出典本文 -
· · · · ·
射撃場で可能な射撃はクレー射撃と標的射撃のみです。
クレー射撃はトラップ射撃(シングル・ダブル・トリプルとフィールド・ジャパン・国際)、スキート射撃(フィールド・ジャパン・国際)、ラビット射撃。
標的射撃は紙のマトを狙う静的射撃と、紙のマトが横に移動するのを射撃する動的射撃(ランニングターゲット)になります。
スチールのマトを狙う、スイカを射撃したり缶や水の入ったボトルを射撃する、風船を射撃する(これは射撃場が許可を取っていれば可能)などといった事はできません。
狩猟は散弾銃・空気銃・ライフルを用いて狩猟を行う事が可能な【第一種銃猟免許】と空気銃で狩猟を行う【第二種銃猟免許】があります。
撃てる動物は狩猟鳥獣に限られていますし、銃による狩猟が可能なのは猟期中の日の出から日の入りまで。
有害鳥獣駆除や管理捕獲であれば猟期期間外も指定された鳥獣であれば捕獲可能です。
· · · · ·
提供データ -

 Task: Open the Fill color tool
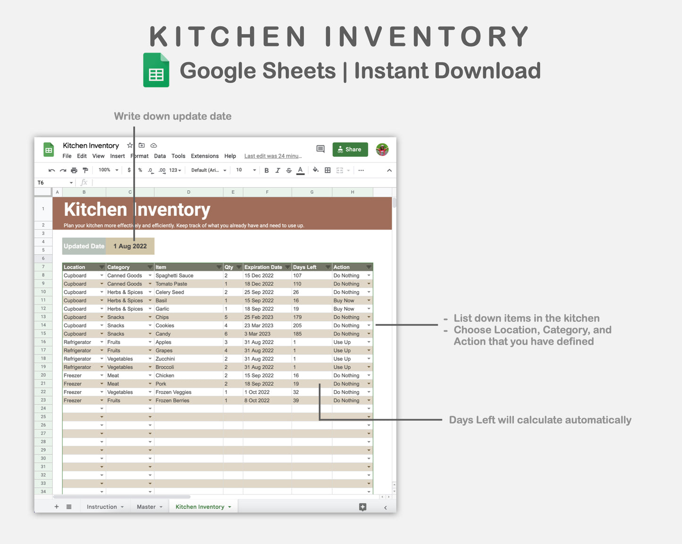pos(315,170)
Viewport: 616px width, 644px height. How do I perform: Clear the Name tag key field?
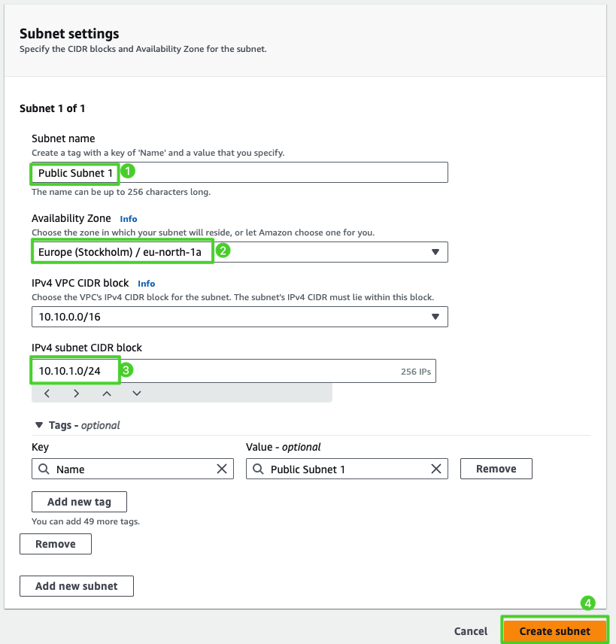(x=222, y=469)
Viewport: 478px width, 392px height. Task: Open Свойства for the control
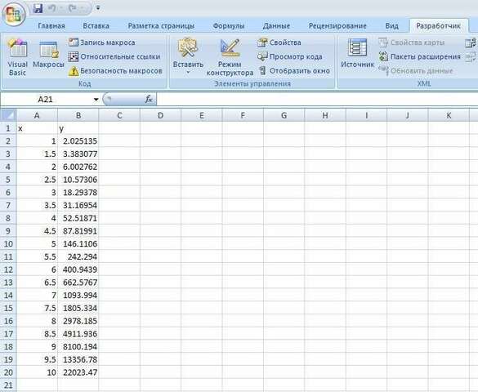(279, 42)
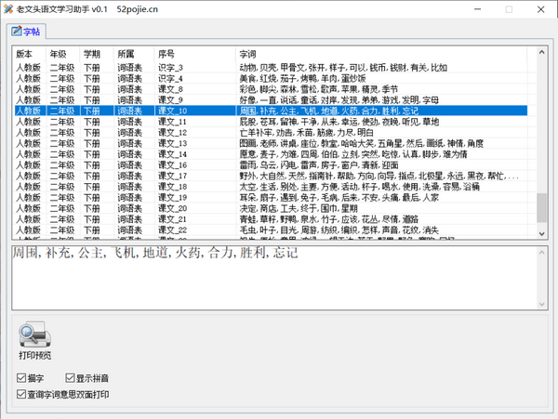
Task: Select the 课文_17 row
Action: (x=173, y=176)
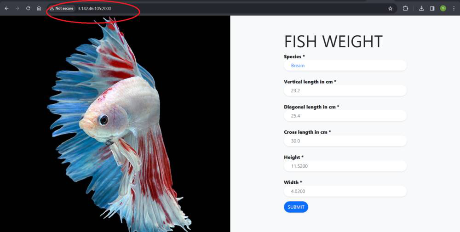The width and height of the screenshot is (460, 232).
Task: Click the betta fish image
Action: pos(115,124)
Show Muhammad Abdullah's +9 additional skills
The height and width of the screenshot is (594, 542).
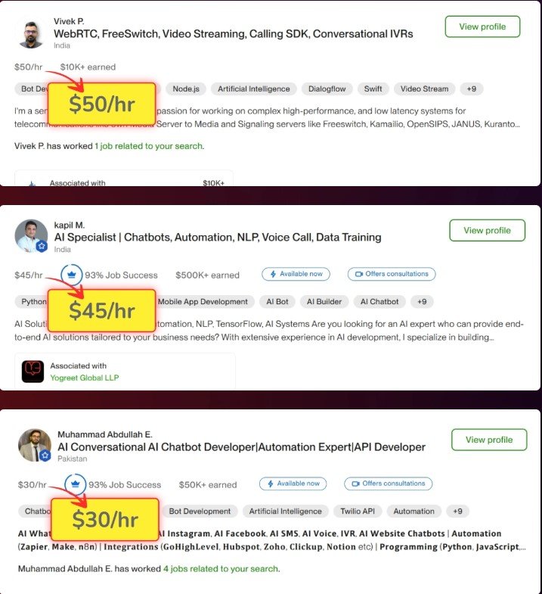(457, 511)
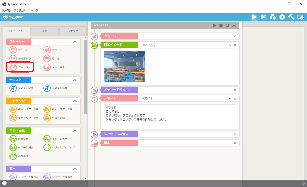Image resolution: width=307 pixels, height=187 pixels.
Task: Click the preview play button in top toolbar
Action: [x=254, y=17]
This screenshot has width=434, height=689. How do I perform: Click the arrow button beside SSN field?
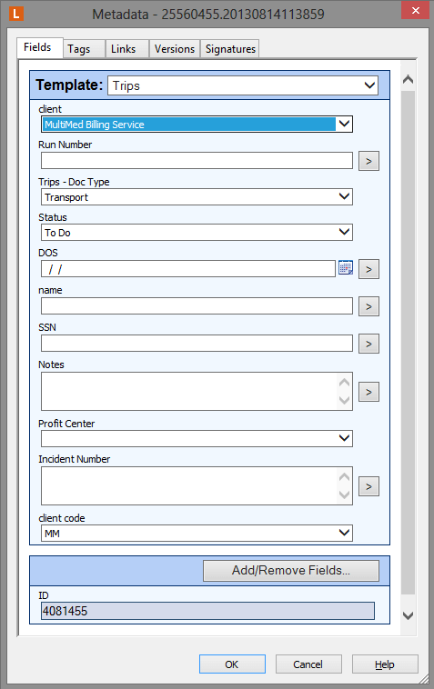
· · · · ·
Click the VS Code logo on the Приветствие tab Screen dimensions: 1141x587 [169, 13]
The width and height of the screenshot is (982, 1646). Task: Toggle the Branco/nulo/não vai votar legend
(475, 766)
· · · · ·
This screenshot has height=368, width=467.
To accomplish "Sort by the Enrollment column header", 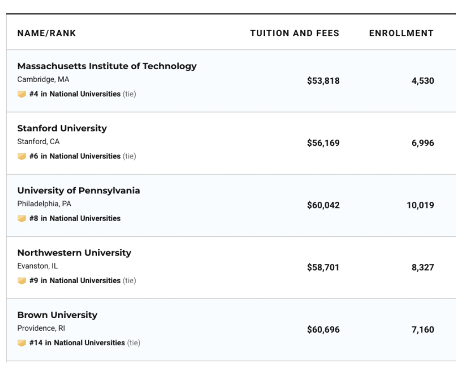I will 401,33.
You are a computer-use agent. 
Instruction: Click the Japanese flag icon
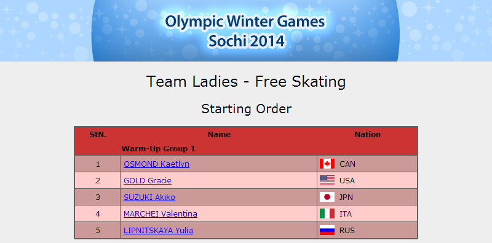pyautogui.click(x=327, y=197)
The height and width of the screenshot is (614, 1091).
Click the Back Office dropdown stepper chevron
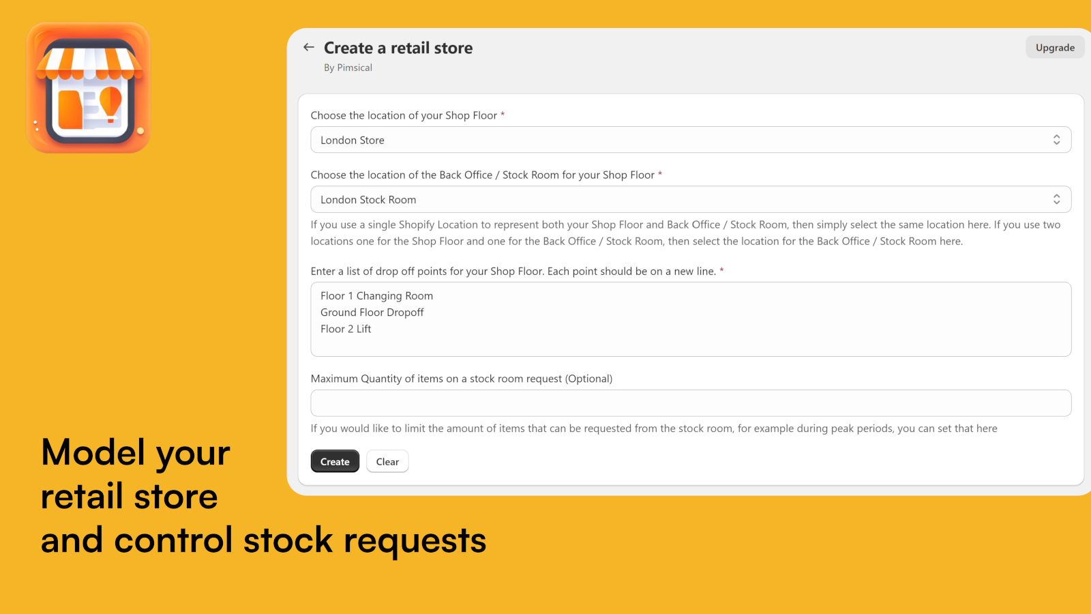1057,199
· · · · ·
設問 -
1: 出典本文について、次の問いに答えよ。
(a) 紙のマトが横に移動するのを射撃する標的射撃は何と呼ばれるか。
(b) 空気銃で狩猟を行うための免許は何か。
(c) 銃による狩猟が可能なのは、猟期中のいつからいつまでか。
2: 出典本文の「スチールのマトを狙う、スイカ」から「中の日の出から日の入りまで。」までを、そのまま書き写せ。

各問の解答 -
1:
(a) 動的射撃(ランニングターゲット)
(b) 第二種銃猟免許
(c) 日の出から日の入りまで

2:
スチールのマトを狙う、スイカを射撃したり缶や水の入ったボトルを射撃する、風船を射撃する(これは射撃場が許可を取っていれば可能)などといった事はできません。
狩猟は散弾銃・空気銃・ライフルを用いて狩猟を行う事が可能な【第一種銃猟免許】と空気銃で狩猟を行う【第二種銃猟免許】があります。
撃てる動物は狩猟鳥獣に限られていますし、銃による狩猟が可能なのは猟期中の日の出から日の入りまで。